- GIVEN TEXT

Sunday, August 14, 2016

May God’s Face Shine Upon Us - Sermon for Pentecost 13C

Psalm 80:1-2, 8-19

“Give ear, O Shepherd of Israel . . . Stir up your might and come to save us!” In ages past, the Shepherd of Israel took a vine out of Egypt and planted it in a new land. This vine spread out covering the land from sea to river. It grew strong and powerful. Unfortunately, over time the vine lost its luster. For some reason the Shepherd had failed to properly care for the vine, or at least that’s the view of the Psalmist, who asks God to repent and look down upon God’s people and restore the vine to its former glory. Yes, Lord, make your face to shine upon us once again!

The message revealed in Psalm 80 is similar to the message of Isaiah 5, which is the Old Testament reading for today. In Psalm 80 the people share their lament about their treatment at the hands of God, while in Isaiah it’s God who speaks and its God who is frustrated with the people of God. Let me share a portion of the reading from Isaiah 5:
Let me sing for my beloved
   my love-song concerning his vineyard:
My beloved had a vineyard
   on a very fertile hill.
2 He dug it and cleared it of stones,
   and planted it with choice vines;
he built a watchtower in the midst of it,
   and hewed out a wine vat in it;
he expected it to yield grapes,
   but it yielded wild grapes.

- AVAILABLE DATA
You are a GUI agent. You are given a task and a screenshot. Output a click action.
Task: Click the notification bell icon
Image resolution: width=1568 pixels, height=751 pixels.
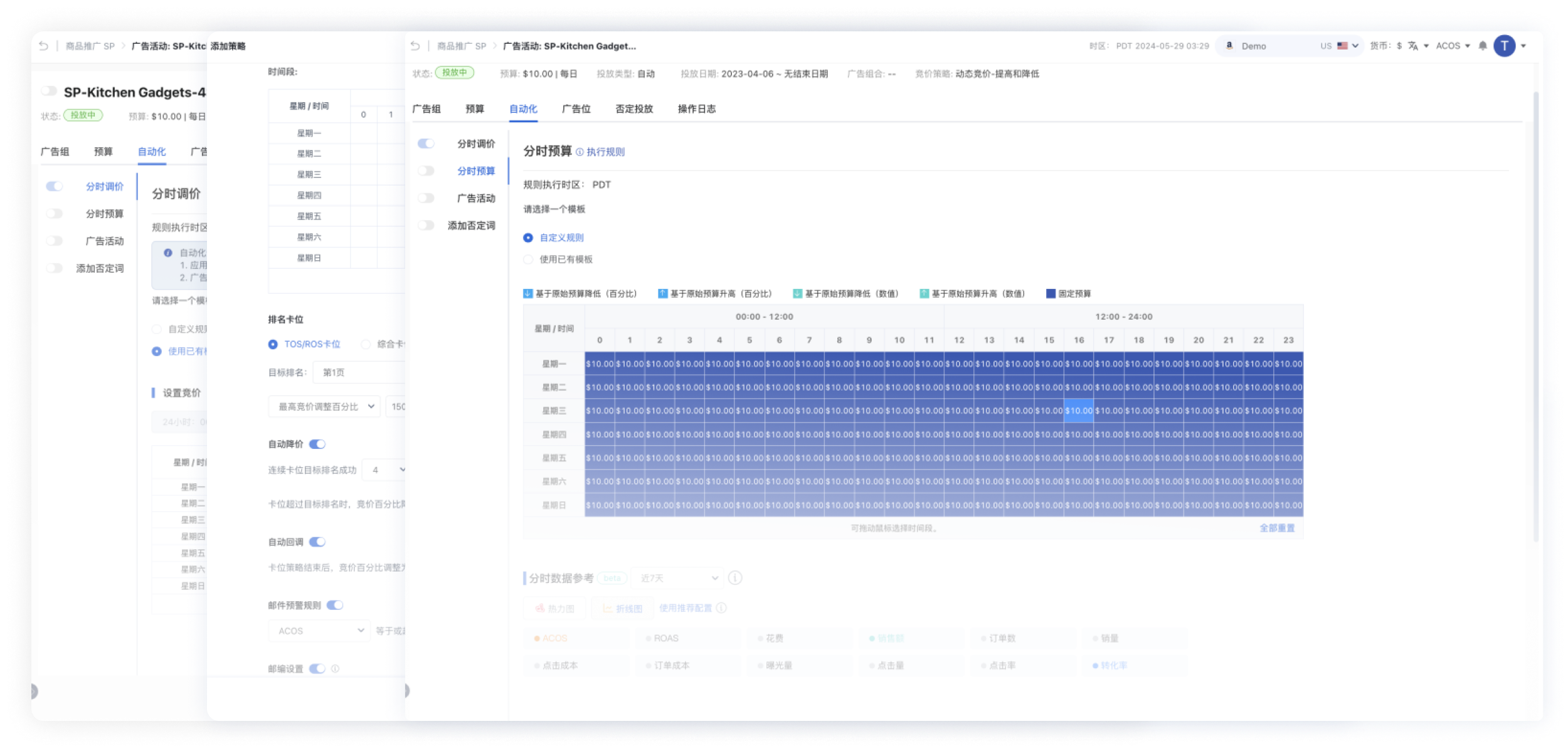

- SHORT PROBLEM 1
According to the sermon on Psalm 80, which passage is today's Old Testament reading?
- SHORT PROBLEM 2
Condense the paragraph of the sermon on Psalm 80 that begins "“Give ear, O Shepherd of Israel" into a short bulleted list that keeps its main facts.
- SHORT PROBLEM 3
Carry the sermon on Psalm 80 forward from its last line.

- EXERCISE RESULT 1
Isaiah 5.

- EXERCISE RESULT 2
- The Psalmist calls on the Shepherd of Israel to listen, stir up his might and come to save the people.
- Long ago the Shepherd brought a vine out of Egypt and planted it in a new land.
- The vine spread from sea to river and grew strong and powerful.
- Over time it lost its luster, because the Shepherd had failed to care for it properly, in the Psalmist's view.
- The Psalmist asks God to repent, look down on God's people, restore the vine to its former glory and make God's face shine on them again.

- EXERCISE RESULT 3
 (Is. 5:1-2).
In Isaiah the one who plants the vineyard, which is Israel, complains that in spite of the effort made by God’s “right-hand” the vine produced wild grapes rather than wine grapes. Therefore, this vineyard offered very little value, and that doesn’t make God very happy!

It would seem that there are two sides to this story, but for today we’re going to focus on the Psalmist’s lament about the state of affairs in Israel. Things have gone badly of late, and the people are hoping that God will restore their fortunes. The message of this Psalm is simply this: “Let your face shine, that we might be saved.”

I don’t know much about vineyards, though I’m married to the daughter of a farmer who had a vineyard. While his grapes usually ended up as raisins, I think I caught enough about vineyards to know that grapes require a lot of attention if they’re going to produce a proper harvest. They will also require lots of sunlight to grow and thrive. Unfortunately, in this case, it appears that God failed to properly tend the vineyard. Marauding forces have torn down the walls and plucked the fruit as they’ve trampled the vineyard. They’ve also let the wild animals come in and feed off the vines. Because Israel is the vineyard, it appears that this land is in mortal danger. They have only one hope and that is for God to set things right. What they want is for God to restore their land and make God’s face shine upon them.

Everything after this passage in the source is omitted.